→ WORK ORDER A
Reproduce the Explored Program text from "The key insight" to "into compile-time knowledge.", switching "state machine" to "transition graph".
→ WORK ORDER B
In the Explored Program text, what task success rate does the reactive loop achieve on web tasks?

→ PROVIDED PASSAGE
-------

The Explored Program

GUI agents powered by vision-language models work step by step: observe the screen, decide an action, execute it, observe again. Each step requires an expensive LLM call. The reactive loop achieves 66% task success on web tasks, with high latency and cost.

Zhong and colleagues (arXiv:2602.20502) split the process: one agent explores the interface offline, building a state-machine memory of how screens connect to actions and transitions. A second agent uses this memory to generate a complete Python program that executes the entire task — 95% success with a single LLM call, 11.8x cost reduction, half the latency.

The key insight is temporal: exploration and execution don't need to happen at the same time. The reactive agent explores and acts simultaneously, paying the cost of uncertainty at every step. The programmatic agent separates exploration (done once, offline, reusable) from execution (fast, cheap, deterministic). The state machine is the crystallized knowledge from exploration — it converts runtime uncertainty into compile-time knowledge.

A vision-based fallback handles interface changes: when the actual screen diverges from the expected state-machine state, the agent falls back to visual matching and repairs its plan locally. The program is rigid but repairable, which is more robust than a plan that is flexible at every step.

The general observation: reactive intelligence — making fresh decisions at every timestep — is expensive and unreliable. Programmatic intelligence — deciding once and executing deterministically — is cheap and reliable but brittle. The optimum is the hybrid: explore to build a model, compile the model into a program, and repair locally when reality diverges. The intelligence is in the exploration phase, not the execution phase.

-------

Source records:
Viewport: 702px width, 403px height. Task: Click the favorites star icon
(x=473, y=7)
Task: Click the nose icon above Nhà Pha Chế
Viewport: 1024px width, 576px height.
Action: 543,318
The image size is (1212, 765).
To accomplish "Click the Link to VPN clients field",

-------

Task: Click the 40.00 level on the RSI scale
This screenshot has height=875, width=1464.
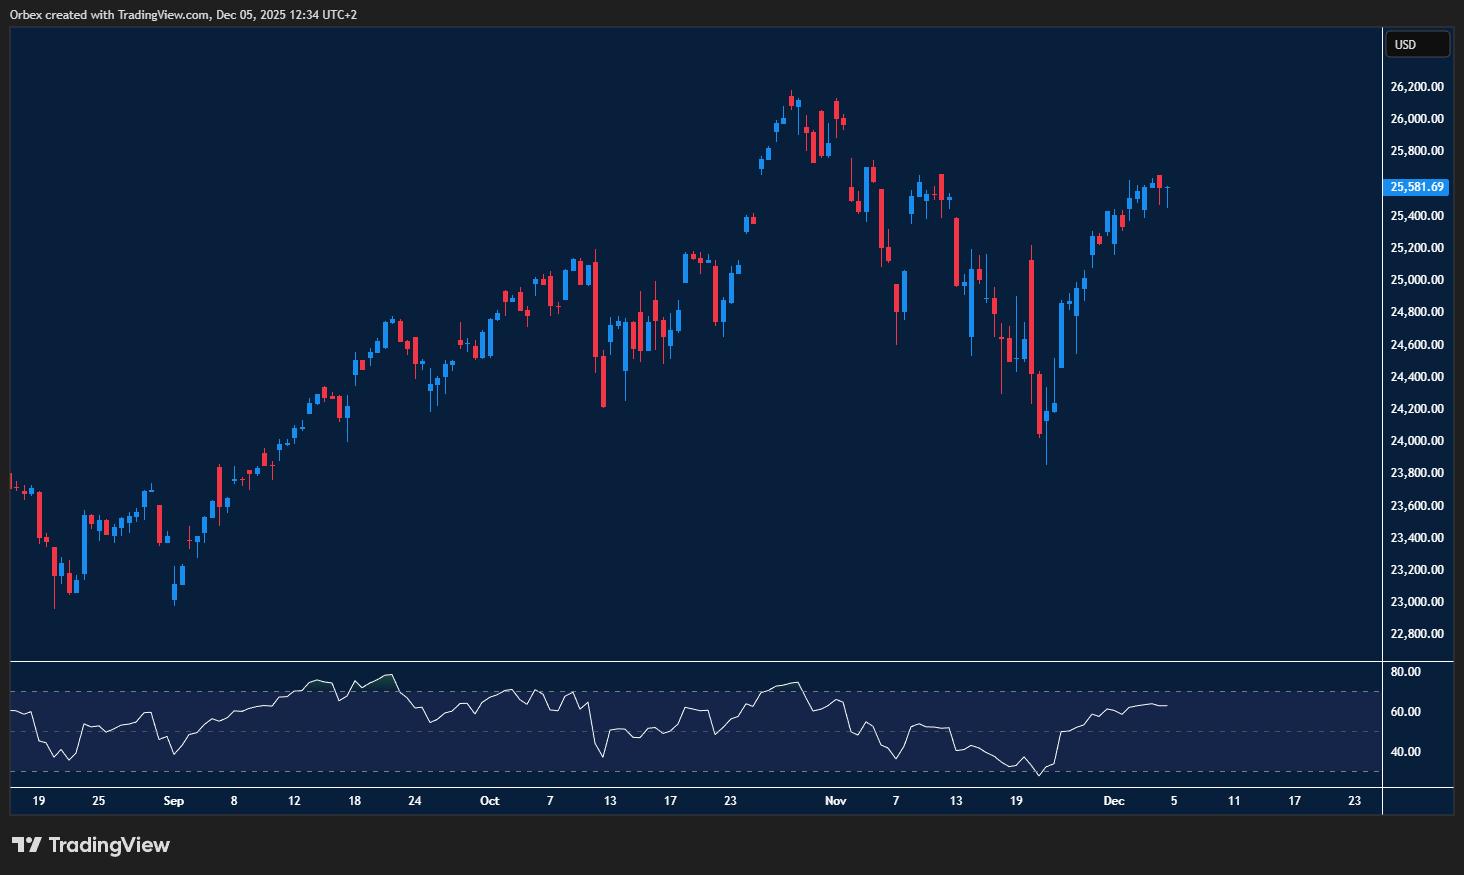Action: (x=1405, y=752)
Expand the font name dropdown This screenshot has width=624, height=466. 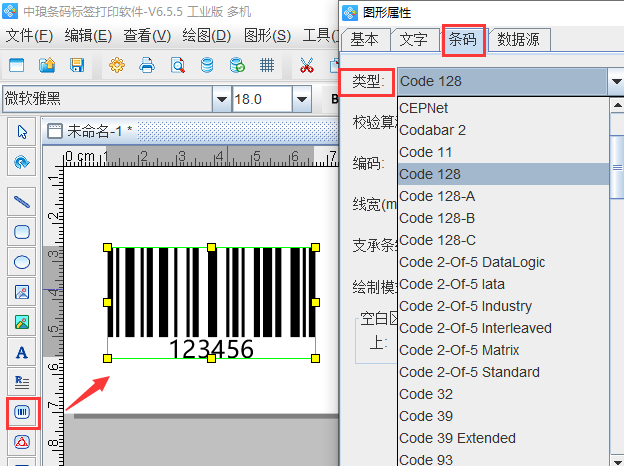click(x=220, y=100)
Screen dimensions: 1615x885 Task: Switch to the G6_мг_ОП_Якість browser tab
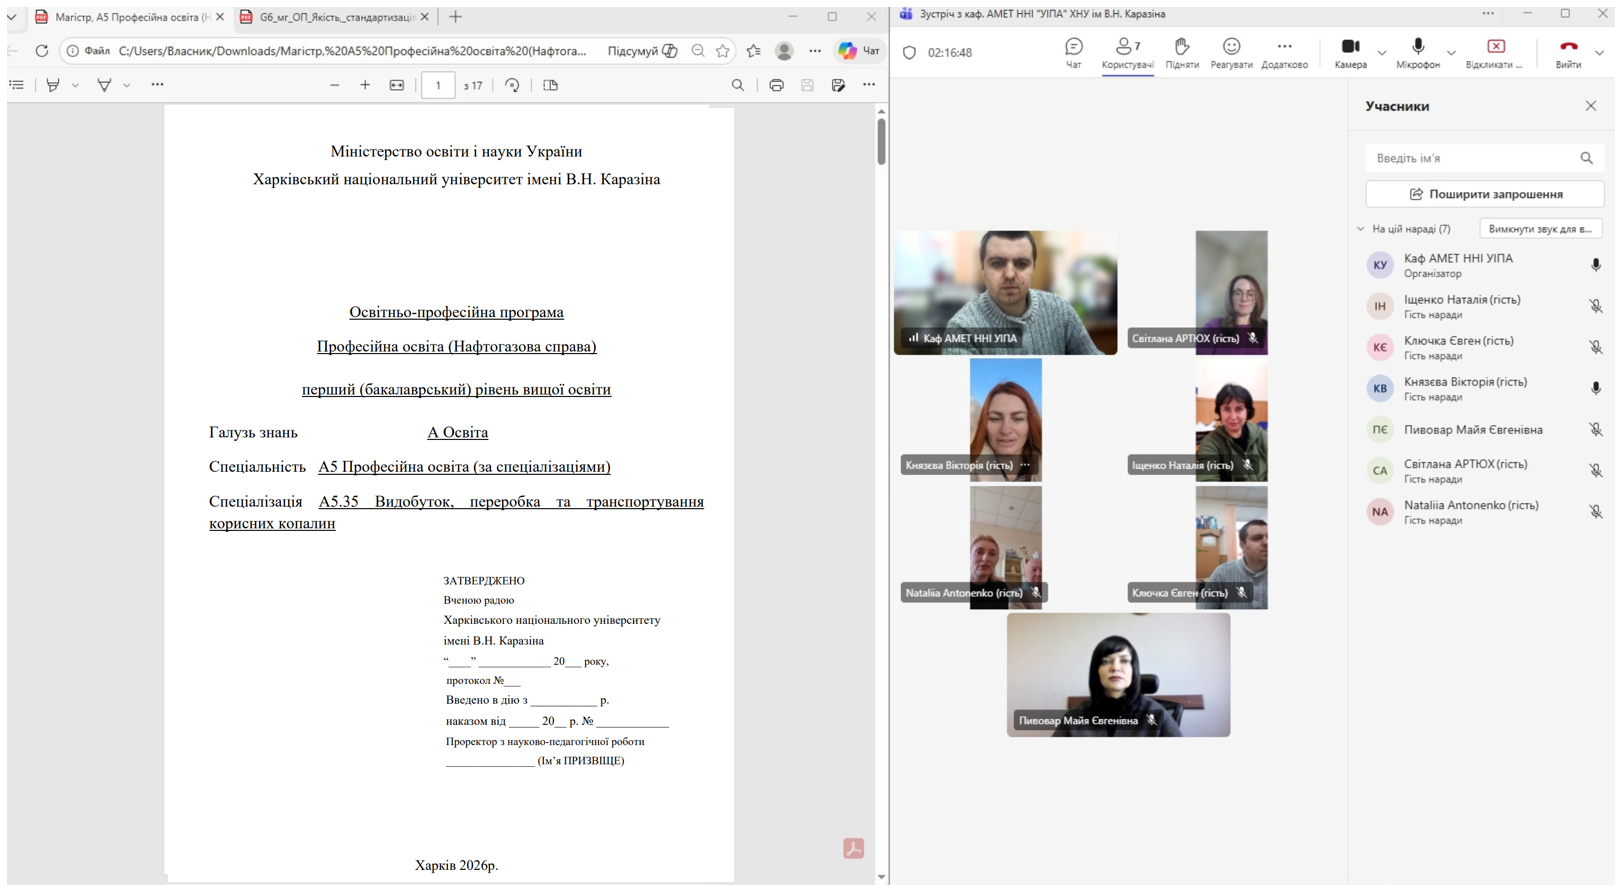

-------

→ EXERCISE ANSWER A
The key insight is temporal: exploration and execution don't need to happen at the same time. The reactive agent explores and acts simultaneously, paying the cost of uncertainty at every step. The programmatic agent separates exploration (done once, offline, reusable) from execution (fast, cheap, deterministic). The transition graph is the crystallized knowledge from exploration — it converts runtime uncertainty into compile-time knowledge.

→ EXERCISE ANSWER B
66%